━━ Records provided
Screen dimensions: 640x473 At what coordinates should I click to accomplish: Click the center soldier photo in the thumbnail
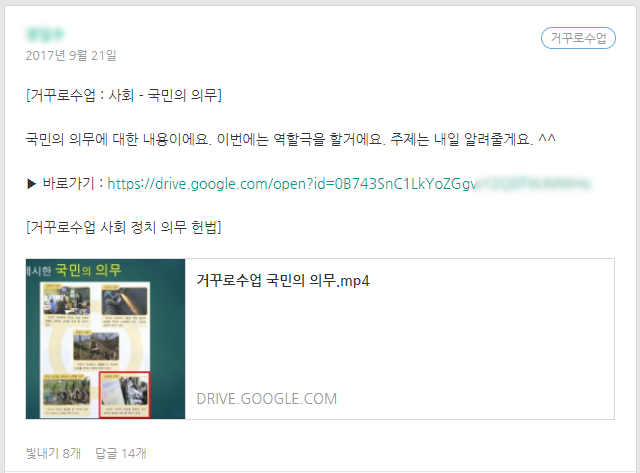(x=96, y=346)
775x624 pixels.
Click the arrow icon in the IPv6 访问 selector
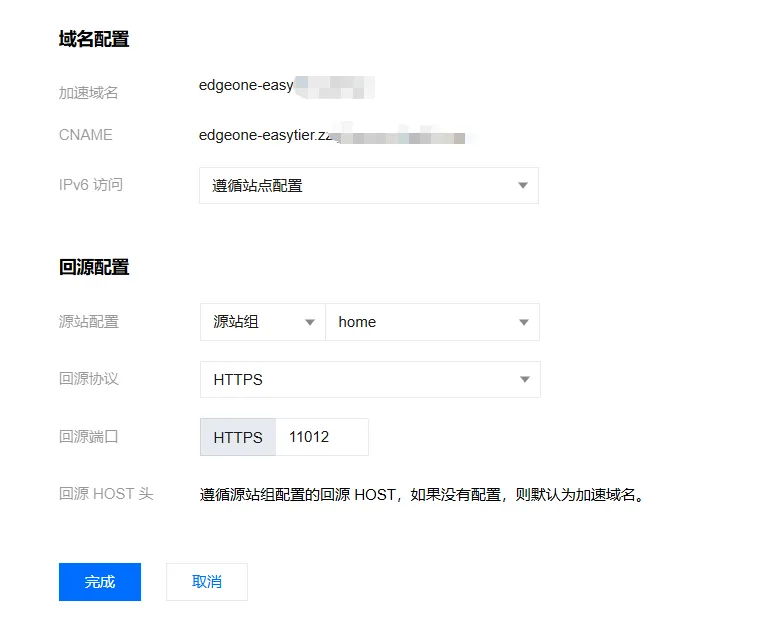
━━━━
━━ Records provided
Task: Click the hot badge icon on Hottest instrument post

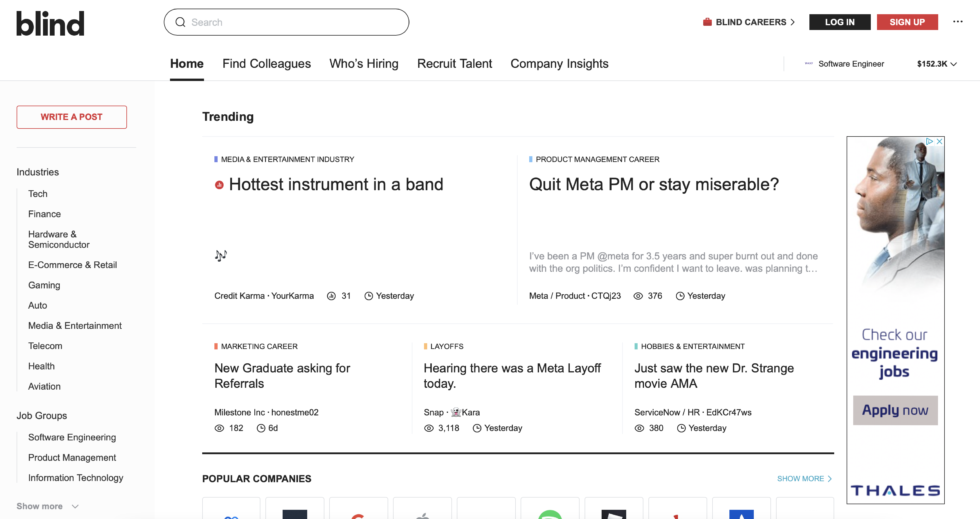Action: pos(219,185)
━━━━
━━ Records provided
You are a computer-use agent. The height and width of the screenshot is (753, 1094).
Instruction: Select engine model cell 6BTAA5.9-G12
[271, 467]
━━━━
Out of the listing above, reproduce exactly the lines from the one with "775x624 pixels." up to and including the one with "Click the arrow icon in the IPv6 访问 selector".

### [Answer box]
775x624 pixels.
Click the arrow icon in the IPv6 访问 selector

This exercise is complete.